In Israel, the organizers for the Genesis Prize, known as Israel’s Nobel Prize, have been forced to cancel the upcoming award ceremony, after the winner of this year’s prize, American-Israeli actress Natalie Portman, said she is refusing to travel to Israel to participate because of her distress over recent events. Portman has won an Academy Award, a Golden Globe Award and a Screen Actors Guild Award, and has starred in the new “Star Wars” trilogy, as well as the movies “Black Swan,” “Closer” and “V for Vendetta.” The Genesis Prize comes with a $2 million award. Portman’s decision not to participate in the ceremony comes as the Israeli military is in the midst of a brutal and deadly crackdown against Palestinian protesters in Gaza. Israeli snipers have killed dozens of unarmed Palestinian protesters so far.
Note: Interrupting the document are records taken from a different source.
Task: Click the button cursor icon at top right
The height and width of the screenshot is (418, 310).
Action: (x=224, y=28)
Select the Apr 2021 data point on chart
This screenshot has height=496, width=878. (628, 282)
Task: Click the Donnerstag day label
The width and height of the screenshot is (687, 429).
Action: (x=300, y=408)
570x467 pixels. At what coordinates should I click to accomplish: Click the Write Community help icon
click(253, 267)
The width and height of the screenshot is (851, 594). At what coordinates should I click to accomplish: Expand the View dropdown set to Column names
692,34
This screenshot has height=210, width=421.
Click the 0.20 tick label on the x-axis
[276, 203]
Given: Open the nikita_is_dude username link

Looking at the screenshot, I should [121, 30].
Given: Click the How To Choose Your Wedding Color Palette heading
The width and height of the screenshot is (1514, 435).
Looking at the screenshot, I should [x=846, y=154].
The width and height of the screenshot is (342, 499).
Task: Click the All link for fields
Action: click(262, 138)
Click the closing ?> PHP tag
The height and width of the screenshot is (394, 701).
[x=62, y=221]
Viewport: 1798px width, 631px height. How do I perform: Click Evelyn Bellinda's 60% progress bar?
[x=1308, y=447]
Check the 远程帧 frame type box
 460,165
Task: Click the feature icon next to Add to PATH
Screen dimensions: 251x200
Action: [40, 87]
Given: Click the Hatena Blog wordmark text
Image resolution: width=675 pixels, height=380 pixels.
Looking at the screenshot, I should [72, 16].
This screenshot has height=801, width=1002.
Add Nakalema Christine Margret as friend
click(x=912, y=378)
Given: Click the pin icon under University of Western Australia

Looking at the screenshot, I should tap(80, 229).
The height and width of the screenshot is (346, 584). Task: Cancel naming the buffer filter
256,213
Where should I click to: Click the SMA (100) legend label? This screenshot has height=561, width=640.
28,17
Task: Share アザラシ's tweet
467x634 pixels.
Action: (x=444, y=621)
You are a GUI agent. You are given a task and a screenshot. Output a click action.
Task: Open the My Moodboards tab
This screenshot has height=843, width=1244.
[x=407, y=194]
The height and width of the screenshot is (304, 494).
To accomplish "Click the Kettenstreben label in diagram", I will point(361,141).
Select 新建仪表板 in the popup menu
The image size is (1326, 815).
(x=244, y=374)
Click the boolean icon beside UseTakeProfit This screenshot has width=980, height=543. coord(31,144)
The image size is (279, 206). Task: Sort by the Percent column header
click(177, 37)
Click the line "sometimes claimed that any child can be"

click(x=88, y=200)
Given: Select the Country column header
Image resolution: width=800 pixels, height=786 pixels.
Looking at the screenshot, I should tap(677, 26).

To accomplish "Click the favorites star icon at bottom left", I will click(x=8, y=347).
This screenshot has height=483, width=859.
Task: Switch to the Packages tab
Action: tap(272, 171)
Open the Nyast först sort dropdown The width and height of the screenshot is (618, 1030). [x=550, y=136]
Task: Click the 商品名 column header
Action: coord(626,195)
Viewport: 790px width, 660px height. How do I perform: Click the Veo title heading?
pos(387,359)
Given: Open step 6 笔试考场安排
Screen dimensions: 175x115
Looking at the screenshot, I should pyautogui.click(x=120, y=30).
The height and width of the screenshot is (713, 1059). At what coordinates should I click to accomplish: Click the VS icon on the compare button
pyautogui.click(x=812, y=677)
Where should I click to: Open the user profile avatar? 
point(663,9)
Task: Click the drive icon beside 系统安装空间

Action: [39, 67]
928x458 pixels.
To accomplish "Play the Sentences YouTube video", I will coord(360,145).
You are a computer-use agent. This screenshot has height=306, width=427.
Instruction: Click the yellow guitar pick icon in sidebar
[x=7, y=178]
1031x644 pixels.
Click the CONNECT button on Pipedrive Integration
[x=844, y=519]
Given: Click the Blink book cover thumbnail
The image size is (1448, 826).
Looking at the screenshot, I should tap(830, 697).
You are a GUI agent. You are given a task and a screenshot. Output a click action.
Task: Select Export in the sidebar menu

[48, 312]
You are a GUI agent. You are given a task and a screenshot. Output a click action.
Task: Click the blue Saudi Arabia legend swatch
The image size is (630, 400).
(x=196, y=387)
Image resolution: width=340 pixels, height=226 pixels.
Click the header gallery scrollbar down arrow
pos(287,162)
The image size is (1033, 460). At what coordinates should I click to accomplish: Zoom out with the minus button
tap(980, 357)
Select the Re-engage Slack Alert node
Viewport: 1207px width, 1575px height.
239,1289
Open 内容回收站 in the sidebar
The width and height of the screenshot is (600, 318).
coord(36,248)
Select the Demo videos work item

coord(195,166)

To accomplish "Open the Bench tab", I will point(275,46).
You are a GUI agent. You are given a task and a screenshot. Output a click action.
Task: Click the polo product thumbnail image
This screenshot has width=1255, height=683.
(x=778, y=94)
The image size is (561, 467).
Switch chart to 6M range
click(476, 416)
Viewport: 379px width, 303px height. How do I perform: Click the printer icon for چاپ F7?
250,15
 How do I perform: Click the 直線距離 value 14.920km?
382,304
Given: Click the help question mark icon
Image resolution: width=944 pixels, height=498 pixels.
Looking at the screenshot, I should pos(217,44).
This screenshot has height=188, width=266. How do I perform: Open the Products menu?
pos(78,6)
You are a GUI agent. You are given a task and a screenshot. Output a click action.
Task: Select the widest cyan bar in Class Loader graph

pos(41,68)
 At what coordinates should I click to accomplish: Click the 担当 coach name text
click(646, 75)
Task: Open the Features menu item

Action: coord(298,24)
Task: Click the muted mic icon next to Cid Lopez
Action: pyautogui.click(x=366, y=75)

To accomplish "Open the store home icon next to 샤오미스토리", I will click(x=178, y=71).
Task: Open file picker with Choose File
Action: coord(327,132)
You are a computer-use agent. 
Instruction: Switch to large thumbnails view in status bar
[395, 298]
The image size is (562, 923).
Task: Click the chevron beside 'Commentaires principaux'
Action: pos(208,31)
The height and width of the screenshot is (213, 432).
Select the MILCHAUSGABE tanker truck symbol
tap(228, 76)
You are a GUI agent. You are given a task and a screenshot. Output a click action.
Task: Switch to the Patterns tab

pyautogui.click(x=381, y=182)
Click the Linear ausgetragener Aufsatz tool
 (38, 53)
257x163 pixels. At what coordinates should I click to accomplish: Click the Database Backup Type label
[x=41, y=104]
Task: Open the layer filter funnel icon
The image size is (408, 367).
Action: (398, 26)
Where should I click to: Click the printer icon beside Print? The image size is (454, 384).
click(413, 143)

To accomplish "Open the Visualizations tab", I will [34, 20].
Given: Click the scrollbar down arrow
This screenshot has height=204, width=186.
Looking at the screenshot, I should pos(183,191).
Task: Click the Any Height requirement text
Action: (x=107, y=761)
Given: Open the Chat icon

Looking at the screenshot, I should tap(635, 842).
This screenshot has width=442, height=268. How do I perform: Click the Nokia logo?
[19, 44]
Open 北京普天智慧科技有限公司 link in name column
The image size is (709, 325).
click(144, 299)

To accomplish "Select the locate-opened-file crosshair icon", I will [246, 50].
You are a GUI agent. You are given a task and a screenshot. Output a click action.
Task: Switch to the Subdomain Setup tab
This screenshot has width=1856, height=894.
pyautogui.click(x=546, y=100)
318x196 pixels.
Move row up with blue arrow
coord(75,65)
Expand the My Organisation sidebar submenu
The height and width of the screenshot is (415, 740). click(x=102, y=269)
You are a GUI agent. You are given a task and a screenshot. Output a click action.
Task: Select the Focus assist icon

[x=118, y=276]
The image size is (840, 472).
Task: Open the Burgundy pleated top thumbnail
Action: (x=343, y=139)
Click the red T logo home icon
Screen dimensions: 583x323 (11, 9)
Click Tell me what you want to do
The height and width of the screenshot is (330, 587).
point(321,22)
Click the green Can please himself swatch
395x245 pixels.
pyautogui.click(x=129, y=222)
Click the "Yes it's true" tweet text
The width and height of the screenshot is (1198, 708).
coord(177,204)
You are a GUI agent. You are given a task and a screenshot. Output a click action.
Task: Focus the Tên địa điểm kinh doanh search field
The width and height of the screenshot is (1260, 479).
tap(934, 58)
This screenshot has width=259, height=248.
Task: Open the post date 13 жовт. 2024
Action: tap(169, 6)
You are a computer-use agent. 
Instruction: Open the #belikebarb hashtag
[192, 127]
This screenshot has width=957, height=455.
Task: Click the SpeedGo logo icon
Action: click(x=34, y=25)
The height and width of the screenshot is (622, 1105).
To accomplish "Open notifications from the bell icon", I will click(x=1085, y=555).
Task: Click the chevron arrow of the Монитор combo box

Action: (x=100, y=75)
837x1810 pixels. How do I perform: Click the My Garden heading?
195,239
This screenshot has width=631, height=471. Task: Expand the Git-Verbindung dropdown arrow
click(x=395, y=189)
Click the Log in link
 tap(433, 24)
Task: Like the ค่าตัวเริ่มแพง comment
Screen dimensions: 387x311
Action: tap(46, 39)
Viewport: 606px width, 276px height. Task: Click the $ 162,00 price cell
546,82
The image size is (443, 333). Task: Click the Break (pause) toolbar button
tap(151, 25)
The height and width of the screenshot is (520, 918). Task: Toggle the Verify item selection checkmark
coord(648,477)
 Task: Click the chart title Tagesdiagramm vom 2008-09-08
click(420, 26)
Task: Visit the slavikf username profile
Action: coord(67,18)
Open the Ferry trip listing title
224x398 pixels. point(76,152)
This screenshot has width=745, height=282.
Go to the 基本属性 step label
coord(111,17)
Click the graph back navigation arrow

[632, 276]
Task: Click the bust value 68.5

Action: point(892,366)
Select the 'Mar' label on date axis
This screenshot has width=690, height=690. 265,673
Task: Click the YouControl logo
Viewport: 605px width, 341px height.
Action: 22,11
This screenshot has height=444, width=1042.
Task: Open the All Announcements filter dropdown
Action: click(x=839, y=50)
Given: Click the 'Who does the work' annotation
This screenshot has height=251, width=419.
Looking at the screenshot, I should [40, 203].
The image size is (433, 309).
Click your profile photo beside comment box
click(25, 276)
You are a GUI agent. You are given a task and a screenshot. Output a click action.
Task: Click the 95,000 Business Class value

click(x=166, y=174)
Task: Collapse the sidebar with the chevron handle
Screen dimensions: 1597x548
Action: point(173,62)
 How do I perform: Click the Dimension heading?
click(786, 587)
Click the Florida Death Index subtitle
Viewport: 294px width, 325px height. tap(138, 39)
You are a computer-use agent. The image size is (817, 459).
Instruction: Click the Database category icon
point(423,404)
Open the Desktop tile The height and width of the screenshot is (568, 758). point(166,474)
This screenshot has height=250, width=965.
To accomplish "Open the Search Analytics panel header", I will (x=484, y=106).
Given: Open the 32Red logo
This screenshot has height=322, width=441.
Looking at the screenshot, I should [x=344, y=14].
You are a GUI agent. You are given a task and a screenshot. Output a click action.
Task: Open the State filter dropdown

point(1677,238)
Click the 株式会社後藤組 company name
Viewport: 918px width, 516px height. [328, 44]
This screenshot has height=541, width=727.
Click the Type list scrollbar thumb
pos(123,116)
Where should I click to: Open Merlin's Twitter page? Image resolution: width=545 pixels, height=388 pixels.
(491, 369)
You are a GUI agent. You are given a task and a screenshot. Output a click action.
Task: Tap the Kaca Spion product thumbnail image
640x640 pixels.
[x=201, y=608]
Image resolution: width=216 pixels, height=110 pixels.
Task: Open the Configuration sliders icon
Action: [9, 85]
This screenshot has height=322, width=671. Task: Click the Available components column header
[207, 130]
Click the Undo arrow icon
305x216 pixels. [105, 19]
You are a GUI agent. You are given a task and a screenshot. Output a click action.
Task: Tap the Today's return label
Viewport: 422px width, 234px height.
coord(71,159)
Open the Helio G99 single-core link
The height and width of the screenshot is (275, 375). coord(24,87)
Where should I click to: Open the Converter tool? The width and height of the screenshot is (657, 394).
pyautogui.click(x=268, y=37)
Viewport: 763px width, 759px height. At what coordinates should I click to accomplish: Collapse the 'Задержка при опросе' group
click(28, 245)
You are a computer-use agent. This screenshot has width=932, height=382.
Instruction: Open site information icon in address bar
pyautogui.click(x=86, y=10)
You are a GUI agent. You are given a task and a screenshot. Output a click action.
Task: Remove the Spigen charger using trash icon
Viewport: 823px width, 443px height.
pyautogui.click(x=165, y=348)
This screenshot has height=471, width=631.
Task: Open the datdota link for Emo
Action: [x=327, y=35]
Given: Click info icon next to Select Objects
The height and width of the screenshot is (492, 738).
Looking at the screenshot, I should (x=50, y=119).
And in Arizona, immigrant rights and reproductive justice activist Alejandra Pablos has been freed from the for-profit Eloy Detention Center, where she was detained for more than 40 days after she reported to a routine ICE check-in on March 7. Advocates say she was detained in retaliation for her activism, particularly for protesting outside the Homeland Security Department office in Virginia earlier this year. This is Alejandra Pablos, speaking in a Facebook video after being released on Thursday.
Alejandra Pablos: “I come out with so much like more intel, more stories inside, more ideas, more dreams of like how we’re going to get our women back. If we can’t destroy these walls, we’ve got to steal them back. The fight just has begun. I don’t want to be followed around anymore. I don’t want look over my back. I want to be able to drive my car without thinking that any police can change my life that day. So, a todos espero que sigamos en la lucha. Stay with me. We’ve got to ask Governor Ducey to do the right thing and to pardon me, to let me stay here without fear. I’m tired of feeling scared. I’m tired of being persecuted for just defending my life and defending everybody else.”
Immigrant activist Alejandra Pablos, speaking after she was released from ICE detention on Thursday.